Roy Bradley began his career in the horse business in 1966

Raising racing Quarter horses is not part of production agriculture, but uses the same basic principles to produce the best and most economically advantageous animals.
Roy Bradley, a resident of Springdale, Ark., is a retired forklift dealer who sold a small repair shop two years ago. He has been in and out of the Quarter horse business twice and is now devoting all his efforts to produce high-quality racing stock. His horse career began in 1966 just after he graduated from high school and bought a solid Quarter horse mare in foal. To keep her, Roy rented a pasture in Fayetteville. Now he leases two farms for a total of 120 acres near Beaver Lake.
“When I started out the second time, I made a mistake by buying good-looking mares instead of focusing on genetics,” Roy said. “I am still making up for that mistake but I’m getting there. You have to buy the best mares you can afford and semen from high powered, proven stallions. With stallions, the name really matters.”
Roy used semen from a stud named Extra Special Effort who retired two years ago at age 30. He was an important stud because his sire, Special Effort, was the only Quarter horse Triple Crown winner in history. Unlike thoroughbred racers, quarter horses run their Triple Crown events when they are only 2, and even though their official birth date is Jan. 1, just like Thoroughbreds, having foals as close to Jan. 1 is not as important.
“I prefer April foals because of the unpredictably of Arkansas winter weather,” Roy said. “My foals can be true horses, that is outside right away running and playing which helps them to develop. Because of that, they are at no disadvantage on the race track.”

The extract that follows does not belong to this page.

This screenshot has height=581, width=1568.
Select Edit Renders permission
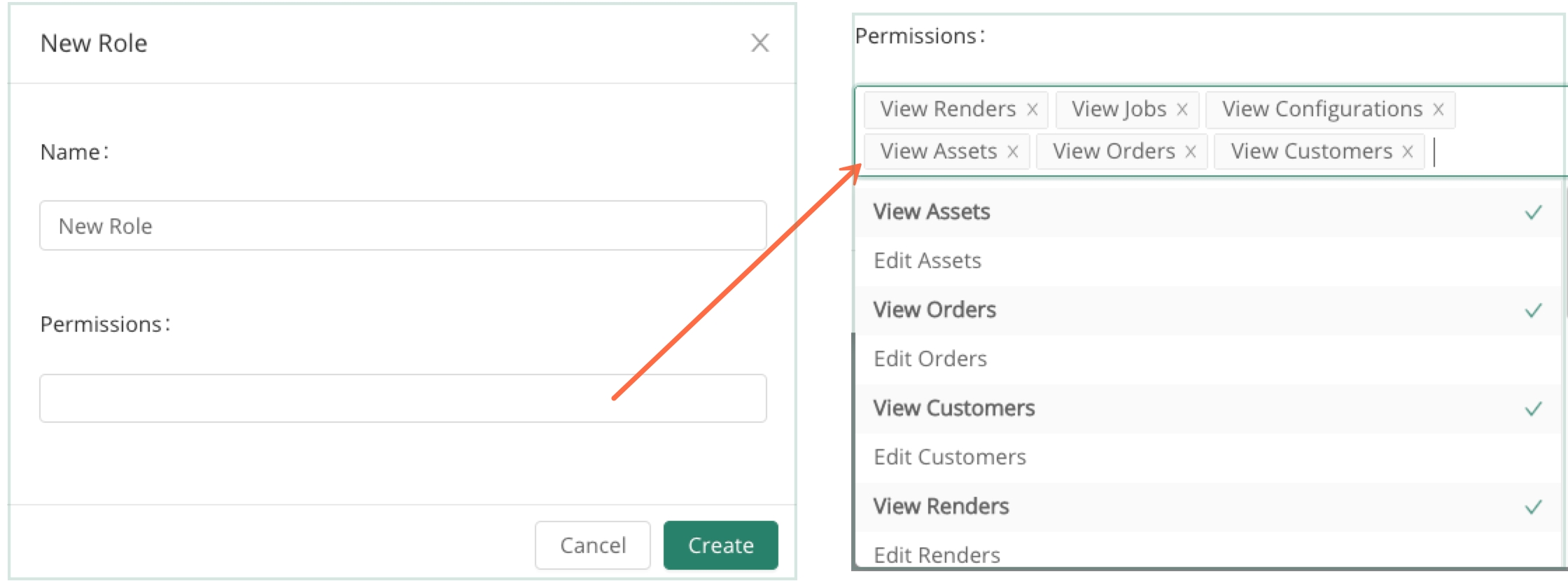[937, 554]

Another difference between Quarter horses and Thoroughbreds is registry. Thoroughbred must be 100 percent Thoroughbred while Quarter horses can be bred to Thoroughbreds to increase speed. They are registered on what is called an Appendix Registry that can be upgraded to Permanent Registry by running at a speed index greater than 90. Registry papers are kept at the track, and background in licensing checks ensures that all trainers, owners and jockeys are properly licensed in each racing state.

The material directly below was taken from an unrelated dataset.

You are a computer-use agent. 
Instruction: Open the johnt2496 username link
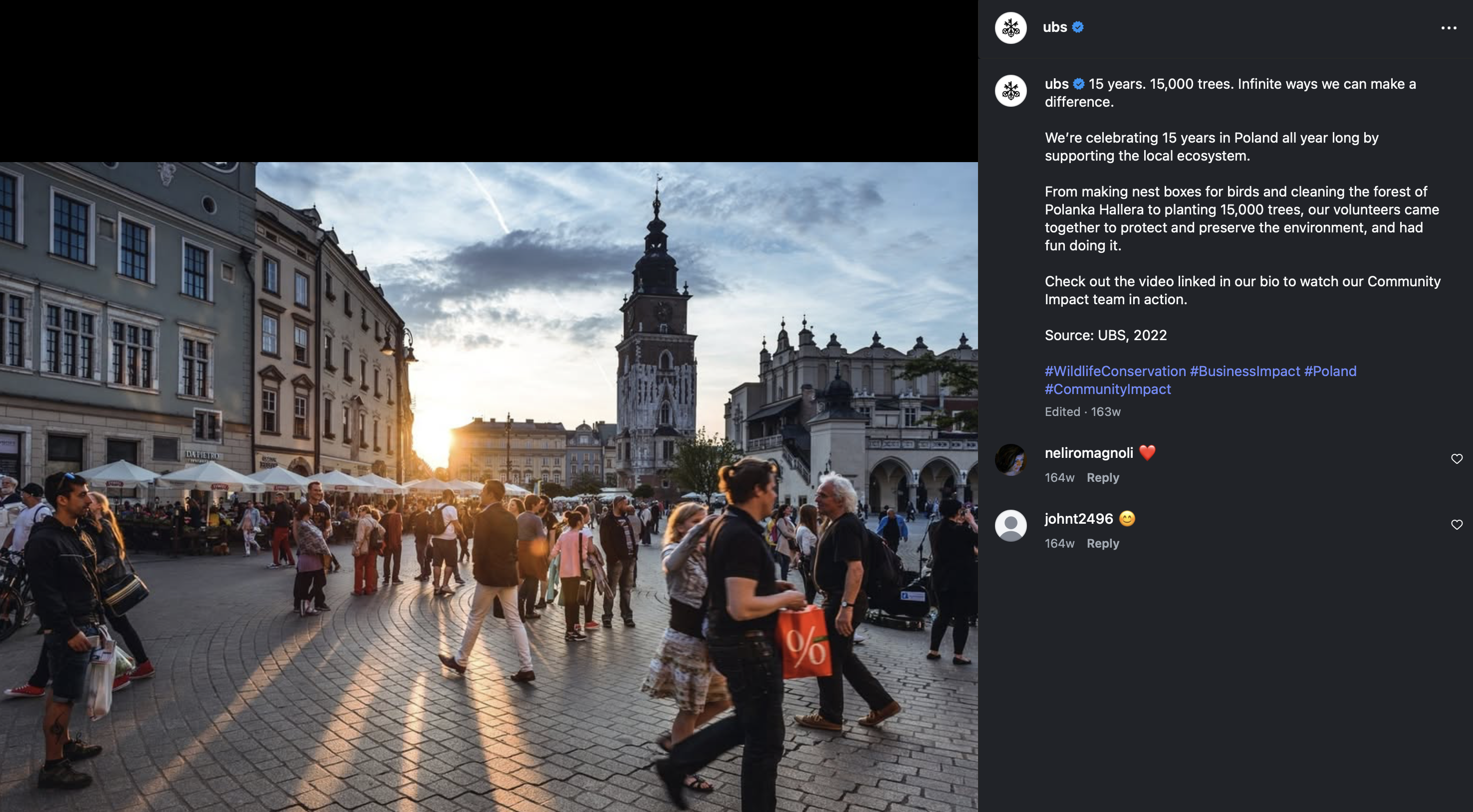pyautogui.click(x=1078, y=519)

Mares contribute 60 percent of a foal’s composition making them critically important. A good broodmare needs to have an outstanding pedigree, combined with speed or the ability to produce speed in her offspring. Confirmation and disposition are secondary though still important.
“If a mare has a bad disposition but produces high-quality foals, she’s worth keeping,” Roy said.
Currently, Roy uses semen from young studs with good race records or proven offspring in order to keep costs down. He tries to stay within the $1,500-$2,800 range but is planning to jump to $5,000 to $6,000 for some broodmares starting to show production and speed. Veterinary costs are another part of the financial investment structure. Semen must be cool and shipped overnight on the day that stud farm is shipping. AI requires at least three to four vet visits: checking for readiness, breeding, ovulation and pregnancy. If development is slow, additional visits may be necessary.
Health regimens include frequent worming in addition to rotational grazing, annual mare vaccination for sleeping sickness, tetanus and West Nile virus and foal care including naval doctoring and a tetanus shot. Roy doesn’t worm his colts and fillies until they are weaned at about 5 months. Additionally, Roy uses fly bayte in the barn areas, which is very effective. Nonetheless, he is planning on adding chickens to help with the fly problem while having the added benefit of fresh eggs.
Just like show cattle or other livestock, racing quarter horses require excellent feed. The broodmares graze on pastures with mixed grasses and clover though they are pulled off fescue 60 days before foaling to prevent problems with the placenta and with milk production. All horses in stalls or lots, those starting training or being prepped for sale, are fed Bermuda and alfalfa hay supplemented by 14 percent protein and 6 percent fat pellets twice a day. Well water is used for the barns and lots, with all horses having access to well water though some pastures have spring fed ponds. Roy said, “If I buy another place, I won’t use ponds at all because cleaner water is better water.”
Roy owns six broodmares outright and is in partnership with pharmacist Danny Smith from Goshen, Ark., with others. Future plans include retaining some fillies from proven mares in order to slightly increase herd size in conjunction with semen from stallions with better name recognition.